7 O primeiro controlo é o indicado no artigo 10. do Regulamento n. 1725/79, já referido.

8 Quando ao segundo controlo, o n. 2 do preceito citado em último lugar dispõe:

"... as regras de controlo, determinadas pelo Estado-membro em questão, preenchem, pelo menos, as seguintes condições:

...

b) Os controlos das empresas em questão ocorrem no local e incidem nomeadamente nas condições de fabrico...

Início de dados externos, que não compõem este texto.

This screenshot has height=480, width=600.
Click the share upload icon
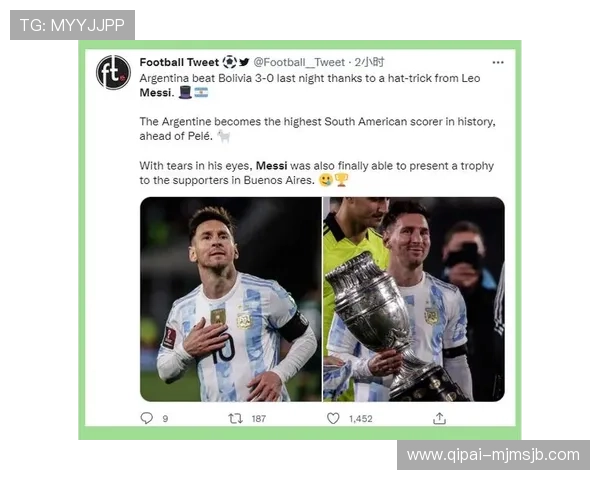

c) Estes controlos são frequentes e imprevistos. São efectuados, pelo menos, uma vez todos os catorze dias de fabrico. Além disso, a sua cadência de fabrico é estabelecida tendo em conta nomeadamente a importância das quantidades de leite em pó desnatado utilizadas pela empresa em questão, e a frequência do controlo aprofundado da sua contabilidade, em conformidade com as disposições da alínea d).

...

d) Os controlos referidos na alínea c) são completados por um controlo aprofundado e imprevisto dos documentos comerciais e da contabilidade..."

9 A DMK exporta para a Itália leite desnatado em pó adquirido na Alemanha; esse leite destina-se a ser transformado em alimentos compostos para animais no Estado de destino. O transporte é efectuado em camiões, transportando cada um um lote de cerca de 25 toneladas.

10 O BEF verificou se o leite desnatado em pó exportado para Itália pela DMK podia beneficiar da ajuda prevista no Regulamento n. 986/68.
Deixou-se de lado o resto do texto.